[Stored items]
-.-.-

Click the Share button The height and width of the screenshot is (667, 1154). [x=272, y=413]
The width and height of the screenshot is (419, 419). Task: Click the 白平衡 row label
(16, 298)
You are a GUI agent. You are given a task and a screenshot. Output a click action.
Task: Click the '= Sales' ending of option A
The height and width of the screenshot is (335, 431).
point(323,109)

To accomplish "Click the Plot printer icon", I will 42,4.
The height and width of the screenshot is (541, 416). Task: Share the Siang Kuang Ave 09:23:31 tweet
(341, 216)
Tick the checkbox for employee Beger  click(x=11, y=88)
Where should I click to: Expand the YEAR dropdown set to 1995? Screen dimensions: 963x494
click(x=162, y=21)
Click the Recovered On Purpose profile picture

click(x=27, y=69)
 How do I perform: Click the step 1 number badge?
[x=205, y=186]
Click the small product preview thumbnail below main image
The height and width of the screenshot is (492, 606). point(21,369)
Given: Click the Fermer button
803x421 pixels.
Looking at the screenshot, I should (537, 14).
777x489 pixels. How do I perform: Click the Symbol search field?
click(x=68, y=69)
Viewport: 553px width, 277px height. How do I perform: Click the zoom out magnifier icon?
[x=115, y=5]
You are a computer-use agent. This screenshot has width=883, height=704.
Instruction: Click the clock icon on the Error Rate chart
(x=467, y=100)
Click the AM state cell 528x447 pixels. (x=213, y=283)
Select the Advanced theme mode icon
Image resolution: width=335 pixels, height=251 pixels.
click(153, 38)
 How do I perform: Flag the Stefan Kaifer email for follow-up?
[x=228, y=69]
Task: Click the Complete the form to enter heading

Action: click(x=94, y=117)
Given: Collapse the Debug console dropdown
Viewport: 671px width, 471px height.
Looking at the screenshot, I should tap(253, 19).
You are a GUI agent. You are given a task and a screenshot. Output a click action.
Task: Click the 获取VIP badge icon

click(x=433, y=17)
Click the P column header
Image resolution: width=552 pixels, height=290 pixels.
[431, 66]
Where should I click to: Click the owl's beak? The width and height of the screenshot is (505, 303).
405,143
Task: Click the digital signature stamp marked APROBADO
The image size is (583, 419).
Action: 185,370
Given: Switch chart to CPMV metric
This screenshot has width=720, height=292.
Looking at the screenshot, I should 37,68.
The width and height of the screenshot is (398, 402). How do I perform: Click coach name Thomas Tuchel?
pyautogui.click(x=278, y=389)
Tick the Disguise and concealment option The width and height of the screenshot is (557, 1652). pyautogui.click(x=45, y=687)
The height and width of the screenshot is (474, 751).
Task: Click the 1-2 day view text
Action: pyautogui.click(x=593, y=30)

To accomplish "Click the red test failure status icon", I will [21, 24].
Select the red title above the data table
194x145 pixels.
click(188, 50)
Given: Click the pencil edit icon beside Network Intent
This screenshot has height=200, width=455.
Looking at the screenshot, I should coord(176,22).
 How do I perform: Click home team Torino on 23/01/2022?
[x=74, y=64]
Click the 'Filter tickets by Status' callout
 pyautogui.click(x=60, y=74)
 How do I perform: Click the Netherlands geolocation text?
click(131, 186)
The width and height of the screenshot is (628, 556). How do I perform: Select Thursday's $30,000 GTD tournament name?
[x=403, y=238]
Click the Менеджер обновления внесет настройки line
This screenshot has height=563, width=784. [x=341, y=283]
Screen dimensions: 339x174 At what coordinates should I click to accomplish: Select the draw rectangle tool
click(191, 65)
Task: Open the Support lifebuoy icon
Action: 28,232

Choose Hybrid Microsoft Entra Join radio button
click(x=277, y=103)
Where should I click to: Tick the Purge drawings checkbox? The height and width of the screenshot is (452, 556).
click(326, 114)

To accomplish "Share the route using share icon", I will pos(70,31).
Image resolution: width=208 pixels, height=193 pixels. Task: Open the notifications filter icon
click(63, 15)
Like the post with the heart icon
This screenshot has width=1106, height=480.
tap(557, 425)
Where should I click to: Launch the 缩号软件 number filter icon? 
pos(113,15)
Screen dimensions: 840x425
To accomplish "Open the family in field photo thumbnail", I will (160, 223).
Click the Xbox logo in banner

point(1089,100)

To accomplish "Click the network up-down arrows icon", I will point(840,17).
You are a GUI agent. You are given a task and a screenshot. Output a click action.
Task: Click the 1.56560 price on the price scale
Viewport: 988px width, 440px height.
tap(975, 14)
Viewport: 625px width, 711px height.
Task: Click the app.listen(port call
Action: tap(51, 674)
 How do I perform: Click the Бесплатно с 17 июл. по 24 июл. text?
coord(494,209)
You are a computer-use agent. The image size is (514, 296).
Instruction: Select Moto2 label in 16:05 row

-.-.-

Take every line from the data that includes the word "computer".

▶ RESULT OF THE EXERCISE:
You are a computer-use agent. This screenshot has width=883, height=704.
You are a computer-use agent. The image size is (514, 296).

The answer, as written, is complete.